Mike Brown

August 20, 2017

Texts:
     1 Kings 3:5-12
     Psalm 85:8-13
     Matt 14:22-33
     Rom 10: 5-15

Welcome to the Dog Days of summer.  These days are historically connected with heat, drought, sudden thunderstorms, lethargy, fever, mad dogs, and bad luck.  These days are taken to be the hottest, most uncomfortable part of summer in the Northern Hemisphere.  The church year also has seasons.  Presently, we are in the Ordinary Time.  Ordinary Time are times in the Church Year that are not related the major feasts of Christmas, Easter, or Pentecost.  We are presently half way between Pentecost and Christmas. 

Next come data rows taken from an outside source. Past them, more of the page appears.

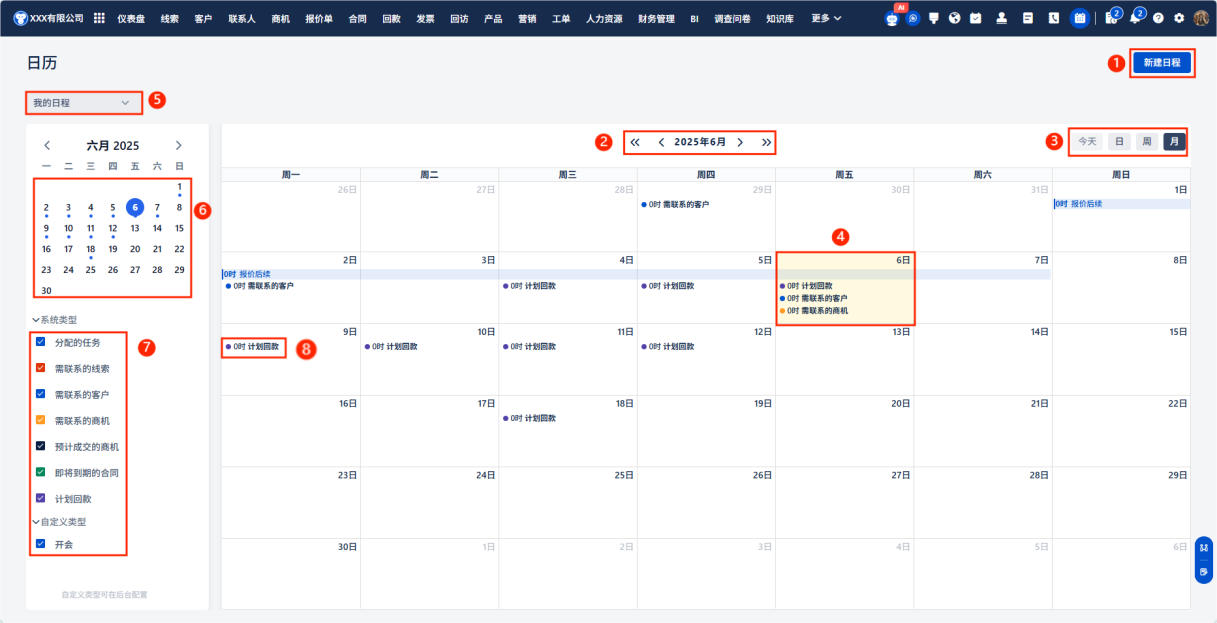This screenshot has height=623, width=1217.
Task: Open the AI robot assistant icon
Action: click(x=892, y=18)
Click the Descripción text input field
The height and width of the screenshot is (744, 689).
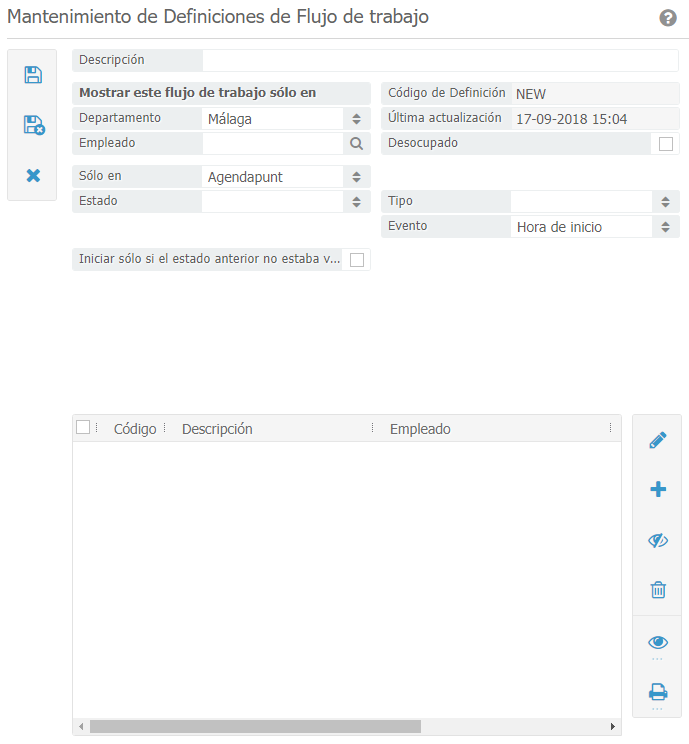[440, 61]
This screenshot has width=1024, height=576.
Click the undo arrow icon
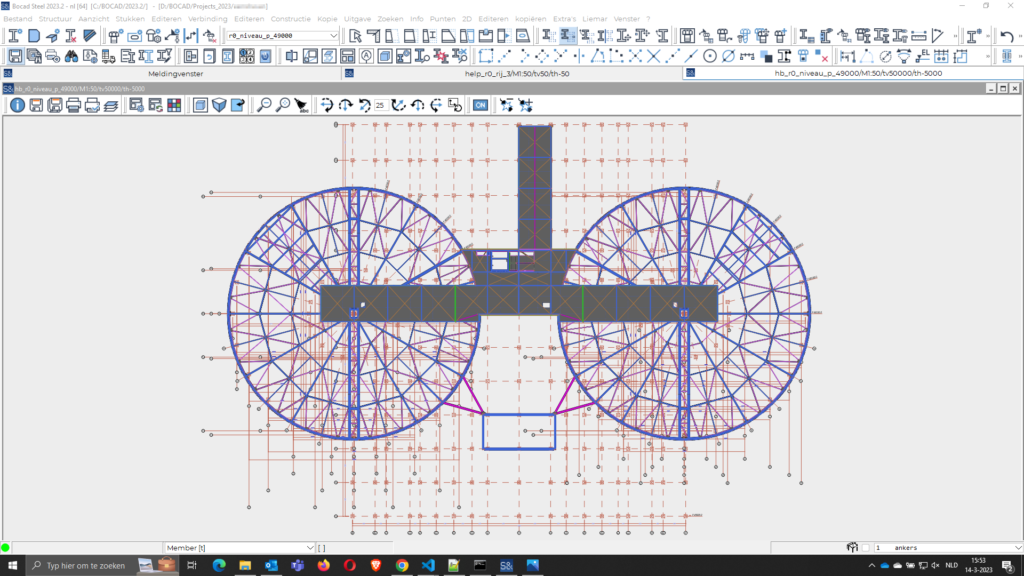[x=1007, y=37]
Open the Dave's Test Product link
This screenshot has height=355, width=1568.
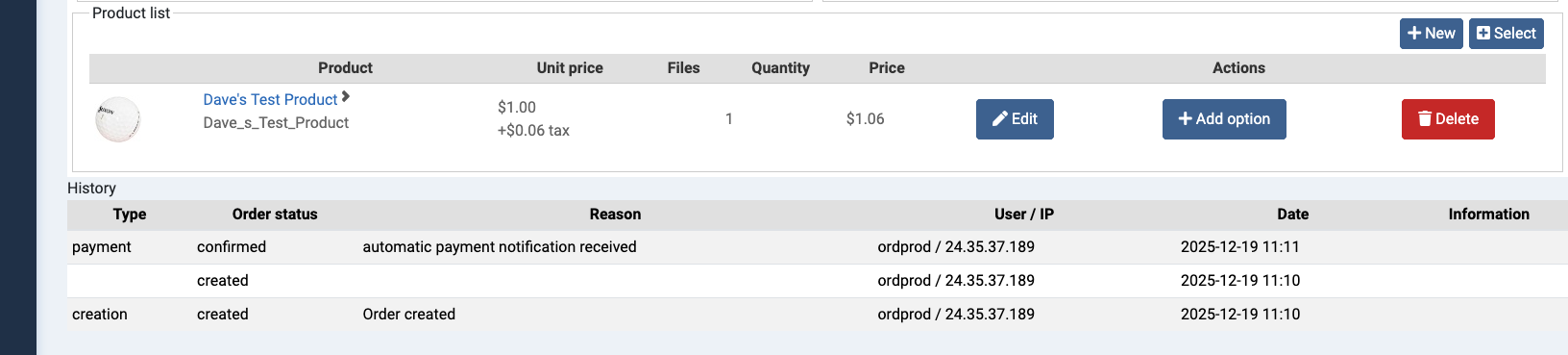270,99
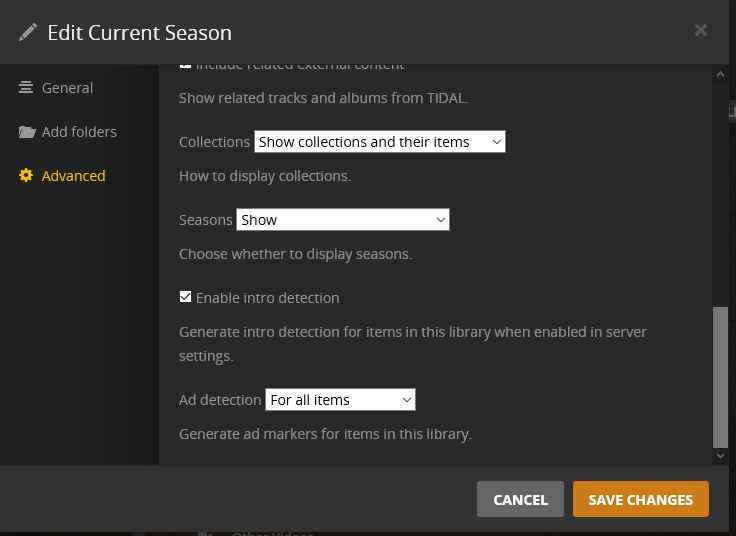Click the pencil edit icon in header
736x536 pixels.
28,32
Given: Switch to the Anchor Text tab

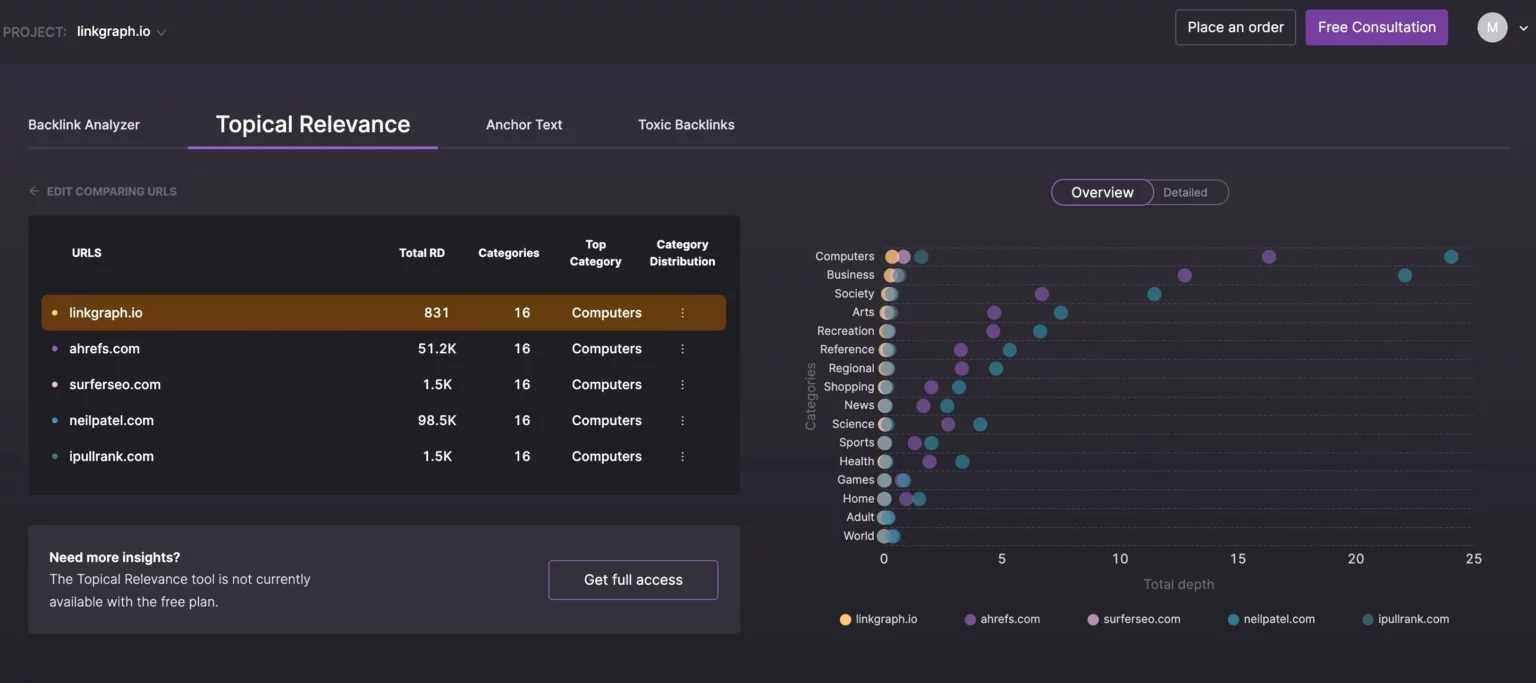Looking at the screenshot, I should (524, 125).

The readings for today’s are for the 19th Sunday of Ordinary Time.  The Hebrew Scriptures are from 1st Kings and Psalms; and the Christian Scriptures readings are from Matthew and Romans.

Let’s start with a prayer that may be relevant to our post-modern world which is adapted from one of John O’Donohue poems:

Lord, we are in time of the interim
Where everything seems withheld.
The path we took to get here has washed out.
The way forward is still concealed from us.
The old is not old enough to have died away
The new is still too young to be born.”

Lord Save Us.  (Last line added)

Themes

A theme central to all these readings is "Lord Save Us."

a.  In 1st Kings, Elijah is high-tailing it into the wilderness to escape the wrath of Jezebel while being aided by God with food and challenged by God’s questions: What are you doing here, Elijah?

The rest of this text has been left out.